For decades, change management has relied on what I call the Resistance Pyramid. The logic goes like this: people push back because they don’t know what’s coming, so you tell them. Once they know, you train them. And if they still won’t budge, you restructure their role so they have no choice.

Think about how that played out for those employees at Hershey. If someone is terrified of losing their job and the income that supports their family, their child’s care, their entire way of life, does sending a project communication email fix that? Does a two-day SAP training session make them feel secure?

Of course not. And yet that is exactly what our industry has prescribed for years.

The end result of that approach isn’t buy-in. It’s terrifying compliance. And I’d ask every leader reading this to consider: do you want employees who are compliant, or employees who are committed? Because there is a profound difference between the two, and it shows up directly in your project outcomes.

Changing How We Think About Change (And What to Do Instead)

The first step is reframing the reaction itself. What we have been calling resistance” is a natural, predictable, universal human response to change. It is not an attack to be countered. It is not a problem to be eliminated. It is something to be understood.

Three things are true of this reaction every single time:

  1. It is predictable.
  2. It will always happen.
  3. It is not resistance.

Once we accept that, the path forward becomes clearer. 

Key Change Management Tools That Work

The tools that actually work are not about overcoming opposition. They are about addressing fear, building trust, and restoring a sense of control. That means involving people early, communicating honestly and often, and putting your own leaders front and center as the human faces of the change.

 

No consultant, no matter how skilled, can do that last part for you. Your employees trust the leaders they know. When those leaders show up, visibly and actively, as champions of the change, the entire dynamic shifts.

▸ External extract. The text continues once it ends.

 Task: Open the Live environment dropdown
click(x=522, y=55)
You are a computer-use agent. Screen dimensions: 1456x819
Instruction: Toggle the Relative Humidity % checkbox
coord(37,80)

The reaction to change is not something to fight. It is something to understand. And when you do, you stop wasting energy battling a lie and start doing the work that actually moves people forward.

FAQs

If people don’t resist change, why do ERP projects fail?

Because we’ve been misdiagnosing the problem for decades. When employees struggle to adopt a new system, we call it resistance and respond with more communication, more training, and more pressure. But if the real issue is fear, none of those responses actually help. We’re treating the wrong thing entirely.

What’s the difference between compliance and commitment, and why does it matter?

Compliant employees go through the motions. Committed employees actually believe in what they’re doing. On an ERP project, that difference shows up directly in your data quality, your process adoption, and your ROI. You can mandate compliance. You can’t mandate commitment.

What should leaders do when they see employees struggling with a new system?

Get curious before you get corrective. Ask what’s getting in the way. More often than not, you’ll find a fear or personal concern that’s easy to address once you know it’s there. 

How is this different from standard change management?

Traditional change management is built on overcoming opposition. This approach is built on understanding people. That shifts the tone entirely, from broadcasting project communications to having real conversations, and from relying on outside consultants to putting your own trusted leaders front and center.

What about employees who flat-out refuse to change?

While true refusal exists, it’s much more rare than we think. When someone won’t move forward, dig into the why. There’s almost always an unaddressed fear or a trust problem underneath it.